Doğal boya ve malzemeler kullanılarak yapılan eserlere çok rastlanılmıyor. Hele Yetişkin’in bu işe soyunduğu 6 yıl önce neredeyse hiç rastlanılmıyormuş. Yetişkin, o günlerde eserlerine verilen tepkileri unutmuyor:
“Bu resimler neden böyle diye bir anlamadılar... Ben de anlatamadım. Önce bir ‘Yok daha neler, boyanı da kendin yapacaksın tasarımını da… Ve bununla bir sergi açacaksın, olmaz’ dediler. Çok zor ve meşakkatliydi. Önce bir şaşırdılar... Sonra yavaş yavaş uluslararası firmalar, ‘Biz bunu kendi mağazamızda sergileyebilir miyiz?’ demeye başladılar. Altı yılın sonunda, şu an Milli Eğitim Bakanlığıyla işbirliği yapıyoruz.
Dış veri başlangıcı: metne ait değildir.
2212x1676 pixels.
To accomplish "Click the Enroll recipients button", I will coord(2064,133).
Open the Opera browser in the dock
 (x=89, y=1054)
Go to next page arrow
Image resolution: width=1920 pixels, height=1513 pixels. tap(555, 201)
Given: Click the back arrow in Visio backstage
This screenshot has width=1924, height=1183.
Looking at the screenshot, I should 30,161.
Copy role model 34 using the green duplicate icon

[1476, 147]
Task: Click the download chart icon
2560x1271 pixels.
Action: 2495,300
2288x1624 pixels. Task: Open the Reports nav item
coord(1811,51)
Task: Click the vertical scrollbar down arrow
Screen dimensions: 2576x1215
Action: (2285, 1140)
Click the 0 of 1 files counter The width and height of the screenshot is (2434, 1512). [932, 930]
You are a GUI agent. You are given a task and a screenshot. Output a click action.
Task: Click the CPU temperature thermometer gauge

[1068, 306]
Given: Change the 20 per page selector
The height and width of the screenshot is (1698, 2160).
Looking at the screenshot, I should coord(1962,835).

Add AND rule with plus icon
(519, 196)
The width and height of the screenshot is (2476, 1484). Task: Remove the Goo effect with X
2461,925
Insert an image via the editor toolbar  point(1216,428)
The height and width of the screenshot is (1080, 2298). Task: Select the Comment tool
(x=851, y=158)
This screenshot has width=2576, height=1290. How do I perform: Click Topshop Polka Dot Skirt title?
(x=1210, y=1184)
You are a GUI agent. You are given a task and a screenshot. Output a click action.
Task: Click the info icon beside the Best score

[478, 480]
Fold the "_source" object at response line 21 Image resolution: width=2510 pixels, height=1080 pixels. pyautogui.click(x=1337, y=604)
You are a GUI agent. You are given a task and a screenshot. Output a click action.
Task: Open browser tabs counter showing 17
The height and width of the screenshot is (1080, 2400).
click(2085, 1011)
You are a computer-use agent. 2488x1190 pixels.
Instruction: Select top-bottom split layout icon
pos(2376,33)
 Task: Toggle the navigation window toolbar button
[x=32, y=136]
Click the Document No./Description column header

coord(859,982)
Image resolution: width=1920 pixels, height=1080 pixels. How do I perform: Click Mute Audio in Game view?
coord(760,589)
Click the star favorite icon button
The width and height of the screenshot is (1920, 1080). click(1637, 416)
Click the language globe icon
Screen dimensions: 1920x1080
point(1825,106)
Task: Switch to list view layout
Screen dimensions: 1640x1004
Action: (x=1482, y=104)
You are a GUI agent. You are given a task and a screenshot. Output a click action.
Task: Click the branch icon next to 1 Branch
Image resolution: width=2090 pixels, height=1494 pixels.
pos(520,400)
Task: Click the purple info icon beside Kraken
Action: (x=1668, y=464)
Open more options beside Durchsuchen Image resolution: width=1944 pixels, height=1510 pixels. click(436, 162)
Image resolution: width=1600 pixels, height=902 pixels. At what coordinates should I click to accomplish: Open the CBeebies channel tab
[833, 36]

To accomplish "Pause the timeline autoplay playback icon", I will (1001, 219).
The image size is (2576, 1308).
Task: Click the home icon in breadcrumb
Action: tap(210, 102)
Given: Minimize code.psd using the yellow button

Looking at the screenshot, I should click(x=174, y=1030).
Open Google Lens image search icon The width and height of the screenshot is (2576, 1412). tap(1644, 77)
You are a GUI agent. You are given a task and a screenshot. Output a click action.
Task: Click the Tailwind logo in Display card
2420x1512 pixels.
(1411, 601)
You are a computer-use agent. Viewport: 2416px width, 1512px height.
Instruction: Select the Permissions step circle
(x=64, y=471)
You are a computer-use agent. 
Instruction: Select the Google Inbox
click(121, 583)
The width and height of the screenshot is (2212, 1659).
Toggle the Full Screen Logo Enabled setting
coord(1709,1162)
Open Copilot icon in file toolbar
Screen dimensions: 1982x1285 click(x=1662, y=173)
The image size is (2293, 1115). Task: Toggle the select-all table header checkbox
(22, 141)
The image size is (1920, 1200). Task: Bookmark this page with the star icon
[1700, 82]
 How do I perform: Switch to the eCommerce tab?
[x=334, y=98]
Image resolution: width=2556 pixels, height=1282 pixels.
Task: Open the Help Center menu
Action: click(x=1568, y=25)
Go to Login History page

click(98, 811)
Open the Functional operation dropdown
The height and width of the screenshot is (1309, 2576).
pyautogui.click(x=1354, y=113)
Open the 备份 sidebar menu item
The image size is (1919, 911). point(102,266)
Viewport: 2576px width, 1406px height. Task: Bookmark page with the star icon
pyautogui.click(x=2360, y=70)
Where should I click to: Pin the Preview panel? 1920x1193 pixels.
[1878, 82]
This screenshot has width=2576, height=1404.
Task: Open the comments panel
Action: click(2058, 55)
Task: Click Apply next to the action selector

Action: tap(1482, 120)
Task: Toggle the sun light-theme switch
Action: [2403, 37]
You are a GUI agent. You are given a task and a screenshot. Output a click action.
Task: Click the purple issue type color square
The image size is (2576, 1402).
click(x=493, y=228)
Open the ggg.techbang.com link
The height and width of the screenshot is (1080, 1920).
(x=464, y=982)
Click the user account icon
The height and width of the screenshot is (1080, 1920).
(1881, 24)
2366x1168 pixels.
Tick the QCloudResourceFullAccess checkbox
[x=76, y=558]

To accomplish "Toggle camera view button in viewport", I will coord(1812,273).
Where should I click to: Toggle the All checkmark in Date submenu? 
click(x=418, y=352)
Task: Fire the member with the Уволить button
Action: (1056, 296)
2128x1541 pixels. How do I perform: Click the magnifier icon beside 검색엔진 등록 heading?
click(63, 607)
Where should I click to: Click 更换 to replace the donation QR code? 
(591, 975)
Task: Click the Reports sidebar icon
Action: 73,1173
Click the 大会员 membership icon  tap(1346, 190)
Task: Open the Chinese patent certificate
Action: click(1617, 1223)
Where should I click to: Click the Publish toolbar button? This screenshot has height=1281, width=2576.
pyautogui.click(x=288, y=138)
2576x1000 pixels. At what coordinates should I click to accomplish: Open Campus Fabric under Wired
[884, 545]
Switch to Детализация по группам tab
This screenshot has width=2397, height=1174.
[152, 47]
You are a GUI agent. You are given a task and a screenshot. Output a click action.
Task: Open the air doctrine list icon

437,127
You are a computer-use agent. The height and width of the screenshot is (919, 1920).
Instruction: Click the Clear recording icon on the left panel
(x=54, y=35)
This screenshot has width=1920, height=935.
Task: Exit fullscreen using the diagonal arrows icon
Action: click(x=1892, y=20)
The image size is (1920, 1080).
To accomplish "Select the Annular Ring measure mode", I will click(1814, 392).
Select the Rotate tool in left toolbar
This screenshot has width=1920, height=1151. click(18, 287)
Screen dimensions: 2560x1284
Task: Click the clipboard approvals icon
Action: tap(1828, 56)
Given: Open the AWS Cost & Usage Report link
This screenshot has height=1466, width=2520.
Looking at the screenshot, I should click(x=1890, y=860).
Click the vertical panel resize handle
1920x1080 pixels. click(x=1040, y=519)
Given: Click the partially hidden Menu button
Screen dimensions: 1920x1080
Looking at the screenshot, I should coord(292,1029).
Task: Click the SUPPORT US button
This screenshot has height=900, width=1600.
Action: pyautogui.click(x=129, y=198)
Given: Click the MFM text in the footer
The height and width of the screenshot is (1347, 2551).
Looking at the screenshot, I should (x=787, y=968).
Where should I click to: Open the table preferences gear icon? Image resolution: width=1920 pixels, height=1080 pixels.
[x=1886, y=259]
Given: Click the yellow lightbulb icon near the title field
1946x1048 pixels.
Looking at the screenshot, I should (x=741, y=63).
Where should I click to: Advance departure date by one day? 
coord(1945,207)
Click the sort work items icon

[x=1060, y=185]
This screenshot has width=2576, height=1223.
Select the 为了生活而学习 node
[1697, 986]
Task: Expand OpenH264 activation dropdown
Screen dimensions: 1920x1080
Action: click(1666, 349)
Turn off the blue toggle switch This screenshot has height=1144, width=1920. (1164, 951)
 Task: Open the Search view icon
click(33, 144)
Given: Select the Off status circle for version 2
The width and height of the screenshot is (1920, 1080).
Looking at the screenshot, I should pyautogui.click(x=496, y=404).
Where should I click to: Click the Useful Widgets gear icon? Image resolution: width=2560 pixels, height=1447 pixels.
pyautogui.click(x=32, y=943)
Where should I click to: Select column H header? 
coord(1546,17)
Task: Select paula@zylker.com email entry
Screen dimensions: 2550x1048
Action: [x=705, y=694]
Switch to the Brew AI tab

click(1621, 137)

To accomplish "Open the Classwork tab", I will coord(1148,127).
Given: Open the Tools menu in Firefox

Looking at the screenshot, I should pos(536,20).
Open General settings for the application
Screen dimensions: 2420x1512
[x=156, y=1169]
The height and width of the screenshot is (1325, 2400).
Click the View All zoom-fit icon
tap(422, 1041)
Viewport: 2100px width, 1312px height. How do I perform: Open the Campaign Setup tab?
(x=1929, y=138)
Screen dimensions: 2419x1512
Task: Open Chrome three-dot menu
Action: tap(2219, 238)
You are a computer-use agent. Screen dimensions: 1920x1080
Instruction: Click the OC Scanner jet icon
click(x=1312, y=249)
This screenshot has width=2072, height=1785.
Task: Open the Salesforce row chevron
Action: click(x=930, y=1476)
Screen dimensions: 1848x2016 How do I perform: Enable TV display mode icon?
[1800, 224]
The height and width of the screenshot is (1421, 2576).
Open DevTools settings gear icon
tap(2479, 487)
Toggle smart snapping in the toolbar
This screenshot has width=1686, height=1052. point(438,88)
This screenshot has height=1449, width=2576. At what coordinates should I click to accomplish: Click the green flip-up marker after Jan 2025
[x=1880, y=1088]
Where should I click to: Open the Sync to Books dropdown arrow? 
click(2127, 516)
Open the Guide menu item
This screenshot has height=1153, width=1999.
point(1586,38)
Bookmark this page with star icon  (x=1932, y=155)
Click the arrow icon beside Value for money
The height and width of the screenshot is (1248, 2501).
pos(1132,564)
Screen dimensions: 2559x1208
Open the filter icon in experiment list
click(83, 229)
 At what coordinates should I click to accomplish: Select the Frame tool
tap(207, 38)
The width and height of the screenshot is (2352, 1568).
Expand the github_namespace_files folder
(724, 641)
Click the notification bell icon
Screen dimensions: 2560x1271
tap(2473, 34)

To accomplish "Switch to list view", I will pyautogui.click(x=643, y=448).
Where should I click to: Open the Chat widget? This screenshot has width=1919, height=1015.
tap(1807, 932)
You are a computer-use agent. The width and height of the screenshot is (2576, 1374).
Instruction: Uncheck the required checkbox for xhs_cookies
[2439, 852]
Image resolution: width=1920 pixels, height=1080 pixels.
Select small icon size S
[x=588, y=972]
Üniversitelere gidiyoruz. Uluslararası mağazaların ortasındayız. Artık anlaşılabiliyorum, bu benim için çok keyifli, inşallah daha güzel yerlere gelir, daha güzel amaçlarla devam ederiz.”
Eserlerini üretirken doğaya saygılı
Sanatçı Neslihan Yetişkin, sayesinde resim yapmaya devam edebildiği doğaya karşı da son derece duyarlı. Buna eserlerini üretme aşamasında da azami özen gösteriyor:
“İster istemez doğadan bir şeyler alarak üretiyoruz. Doğadan aldığım birazcık kaya parçası bana bir yıl yetiyor. Evimin balkonunda bir ağaç var. 12 ay boyunca üzerinde minik meyvecikler var. Karga oraya konuyor. Tek bir tane yiyip ayrılıyor. Doğal boyada buna çok dikkat ediyorum. Boya yapacağız derken doğayı tahrip edip ‘Ben doğal boyadan resim yapıyorum’ diyerek bir meşe ağacındaki bütün meşeleri indirip stoklayamam. Tahribat değil, sohbet gibi; biraz senden biraz ondan… Bunları yaparken meşe ağacı da dikmemiz lazım. Alma verme dengesini doğru kullanmak gerektiğini düşünüyorum. Çünkü doğanın içinde de böyle bir sistem var. Bu sistemde doğru ilerlememiz gerekir.”